Residents and owners of units in Sydney’s troubled Mascot Towers are being assured the building is not sinking, even though an engineer found part of it appeared to be “moving in a downward motion”.
The 10-year-old complex was evacuated on June 14 after engineers became concerned about continued cracking in the primary support structure and facade masonry.
Since then, residents of its 132 units have been forced to stay elsewhere, with costs quickly adding up as authorities scramble to determine who is at fault.
Mascot Towers’ co-ordinating engineer has identified a new issue along the northern and eastern boundaries of the complex.
“It appears that the building is moving in a downward motion,” an update sent to residents and owners on Monday night said.
The update didn’t elaborate on “downward motion”.
A spokesman for the owners’ corporation on Tuesday said describing it as “sinking” was inaccurate.
“There has been some differential settlement resulting in the currently observed building movements, at least in part,” he said.
“But any interpretation of the building sinking at present is considered to be alarmist. The building engineers are continuing their investigation and monitoring.”
Differential settlement is when a building’s support foundation settles in an uneven fashion – sometimes causing structural damage.
Two senior geotechnical engineers have been engaged and are visiting the site this week with help from Engineers Australia, the update said.

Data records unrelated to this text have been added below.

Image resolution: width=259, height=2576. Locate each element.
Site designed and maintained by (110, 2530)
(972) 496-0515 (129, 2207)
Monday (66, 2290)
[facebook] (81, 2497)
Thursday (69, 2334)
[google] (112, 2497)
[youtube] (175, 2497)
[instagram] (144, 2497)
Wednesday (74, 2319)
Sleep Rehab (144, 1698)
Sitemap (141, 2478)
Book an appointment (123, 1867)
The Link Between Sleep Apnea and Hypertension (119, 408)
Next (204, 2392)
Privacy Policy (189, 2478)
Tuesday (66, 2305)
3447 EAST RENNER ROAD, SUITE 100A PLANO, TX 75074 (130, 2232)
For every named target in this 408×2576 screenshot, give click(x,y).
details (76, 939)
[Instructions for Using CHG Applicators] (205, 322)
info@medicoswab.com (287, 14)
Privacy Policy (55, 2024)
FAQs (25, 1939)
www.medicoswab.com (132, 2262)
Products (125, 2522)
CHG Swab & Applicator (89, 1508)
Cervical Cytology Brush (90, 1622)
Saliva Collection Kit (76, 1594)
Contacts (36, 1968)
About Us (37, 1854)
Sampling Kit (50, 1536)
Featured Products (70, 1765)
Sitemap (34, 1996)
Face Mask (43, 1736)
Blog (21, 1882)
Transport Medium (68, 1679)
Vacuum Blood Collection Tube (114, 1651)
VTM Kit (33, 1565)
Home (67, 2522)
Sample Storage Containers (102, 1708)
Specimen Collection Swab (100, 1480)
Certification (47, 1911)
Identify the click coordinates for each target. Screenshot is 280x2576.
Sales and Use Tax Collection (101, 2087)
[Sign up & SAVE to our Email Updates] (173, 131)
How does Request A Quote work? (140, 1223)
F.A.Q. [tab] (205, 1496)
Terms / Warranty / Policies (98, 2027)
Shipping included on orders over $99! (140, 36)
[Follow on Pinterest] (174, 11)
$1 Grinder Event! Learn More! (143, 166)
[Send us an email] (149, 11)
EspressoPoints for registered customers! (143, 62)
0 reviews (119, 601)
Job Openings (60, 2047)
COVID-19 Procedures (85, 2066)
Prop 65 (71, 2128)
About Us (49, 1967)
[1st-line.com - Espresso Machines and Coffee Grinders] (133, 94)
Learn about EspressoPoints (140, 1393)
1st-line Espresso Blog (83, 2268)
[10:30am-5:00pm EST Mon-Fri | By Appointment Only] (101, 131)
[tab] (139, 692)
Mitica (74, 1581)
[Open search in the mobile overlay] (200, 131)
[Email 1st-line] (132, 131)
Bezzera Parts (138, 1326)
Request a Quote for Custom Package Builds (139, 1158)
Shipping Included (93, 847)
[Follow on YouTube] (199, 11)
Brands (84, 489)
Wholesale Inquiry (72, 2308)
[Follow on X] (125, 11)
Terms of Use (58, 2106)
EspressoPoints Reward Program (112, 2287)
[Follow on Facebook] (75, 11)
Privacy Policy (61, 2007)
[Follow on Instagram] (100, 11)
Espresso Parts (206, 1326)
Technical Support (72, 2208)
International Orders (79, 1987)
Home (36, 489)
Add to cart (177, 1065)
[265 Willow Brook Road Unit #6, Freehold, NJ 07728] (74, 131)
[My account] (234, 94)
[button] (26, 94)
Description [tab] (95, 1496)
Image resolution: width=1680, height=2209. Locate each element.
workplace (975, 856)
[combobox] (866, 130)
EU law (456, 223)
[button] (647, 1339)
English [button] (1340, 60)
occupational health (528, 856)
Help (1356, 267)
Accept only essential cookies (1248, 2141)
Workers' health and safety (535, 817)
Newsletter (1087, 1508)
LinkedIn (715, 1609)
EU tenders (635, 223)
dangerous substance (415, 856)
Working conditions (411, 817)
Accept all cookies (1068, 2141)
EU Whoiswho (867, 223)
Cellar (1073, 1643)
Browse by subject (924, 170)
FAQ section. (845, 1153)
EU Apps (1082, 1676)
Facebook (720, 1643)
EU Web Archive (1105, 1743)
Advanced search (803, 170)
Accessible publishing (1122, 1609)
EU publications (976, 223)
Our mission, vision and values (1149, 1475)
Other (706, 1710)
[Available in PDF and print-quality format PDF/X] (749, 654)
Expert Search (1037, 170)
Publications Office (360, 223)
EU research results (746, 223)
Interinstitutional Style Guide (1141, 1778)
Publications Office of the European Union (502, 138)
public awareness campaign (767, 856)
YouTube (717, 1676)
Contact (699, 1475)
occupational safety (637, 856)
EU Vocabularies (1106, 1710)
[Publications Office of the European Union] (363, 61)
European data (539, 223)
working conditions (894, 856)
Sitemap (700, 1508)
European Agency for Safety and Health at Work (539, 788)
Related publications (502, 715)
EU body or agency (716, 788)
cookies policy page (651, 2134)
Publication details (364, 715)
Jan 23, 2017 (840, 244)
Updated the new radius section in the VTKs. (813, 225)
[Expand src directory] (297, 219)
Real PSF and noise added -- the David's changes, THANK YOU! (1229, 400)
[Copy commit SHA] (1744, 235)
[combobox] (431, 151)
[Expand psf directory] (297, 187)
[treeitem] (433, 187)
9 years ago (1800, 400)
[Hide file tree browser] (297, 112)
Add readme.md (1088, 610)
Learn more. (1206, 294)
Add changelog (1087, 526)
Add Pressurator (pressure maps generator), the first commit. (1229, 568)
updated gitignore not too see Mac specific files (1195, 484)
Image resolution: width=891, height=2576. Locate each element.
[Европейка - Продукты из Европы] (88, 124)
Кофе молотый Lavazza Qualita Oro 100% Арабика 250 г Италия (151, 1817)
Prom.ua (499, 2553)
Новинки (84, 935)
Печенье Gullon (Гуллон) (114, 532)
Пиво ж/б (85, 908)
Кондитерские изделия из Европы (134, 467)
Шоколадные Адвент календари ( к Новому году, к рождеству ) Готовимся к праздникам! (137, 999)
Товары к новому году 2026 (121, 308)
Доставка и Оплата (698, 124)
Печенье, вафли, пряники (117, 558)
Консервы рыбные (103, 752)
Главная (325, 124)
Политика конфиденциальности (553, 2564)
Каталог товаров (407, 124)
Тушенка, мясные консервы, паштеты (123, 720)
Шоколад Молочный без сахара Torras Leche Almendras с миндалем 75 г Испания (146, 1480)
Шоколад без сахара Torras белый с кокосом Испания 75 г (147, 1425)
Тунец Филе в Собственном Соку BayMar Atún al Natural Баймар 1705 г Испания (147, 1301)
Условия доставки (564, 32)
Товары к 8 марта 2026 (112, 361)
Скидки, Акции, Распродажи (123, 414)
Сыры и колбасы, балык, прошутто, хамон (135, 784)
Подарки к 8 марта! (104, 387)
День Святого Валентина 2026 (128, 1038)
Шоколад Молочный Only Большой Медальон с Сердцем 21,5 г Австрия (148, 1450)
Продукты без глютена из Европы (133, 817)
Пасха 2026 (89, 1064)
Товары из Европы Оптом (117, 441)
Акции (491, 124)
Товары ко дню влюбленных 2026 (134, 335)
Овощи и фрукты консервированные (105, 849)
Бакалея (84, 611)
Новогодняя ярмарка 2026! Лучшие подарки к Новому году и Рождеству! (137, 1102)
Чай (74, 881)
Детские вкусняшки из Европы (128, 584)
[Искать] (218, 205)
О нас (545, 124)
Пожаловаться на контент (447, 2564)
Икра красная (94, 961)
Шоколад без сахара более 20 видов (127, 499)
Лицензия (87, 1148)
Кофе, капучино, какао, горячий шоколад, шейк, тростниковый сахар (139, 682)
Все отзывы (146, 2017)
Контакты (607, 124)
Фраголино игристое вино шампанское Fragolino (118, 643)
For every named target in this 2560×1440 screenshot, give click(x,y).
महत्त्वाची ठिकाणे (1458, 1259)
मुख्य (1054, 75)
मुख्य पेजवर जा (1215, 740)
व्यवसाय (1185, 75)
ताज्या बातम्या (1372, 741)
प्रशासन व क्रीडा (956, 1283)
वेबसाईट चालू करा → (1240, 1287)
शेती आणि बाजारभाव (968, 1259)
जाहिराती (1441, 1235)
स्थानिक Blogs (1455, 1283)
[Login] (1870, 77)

Internal monitoring has been expanded, while equipment to measure external movement has been set up on Church Avenue and Bourke Road.
It comes after the NSW government on Sunday announced a multimillion-dollar assistance package “until liability can be determined and these costs recovered”.
The package offers one-off emergency loans to cover up to $400 a night for temporary accommodation, for a period of up to three months.
But it remains unclear what will happen if no one is found to be at fault or if insurance claims aren’t paid out.
When asked to guarantee that residents themselves won’t have to pay the money back, NSW Premier Gladys Berejiklian said the government was “working through those issues”.
“The engineers haven’t yet finished their assessments,” she said.
The money for the loans will come from the interest accumulated in the NSW Government’s rental bonds fund.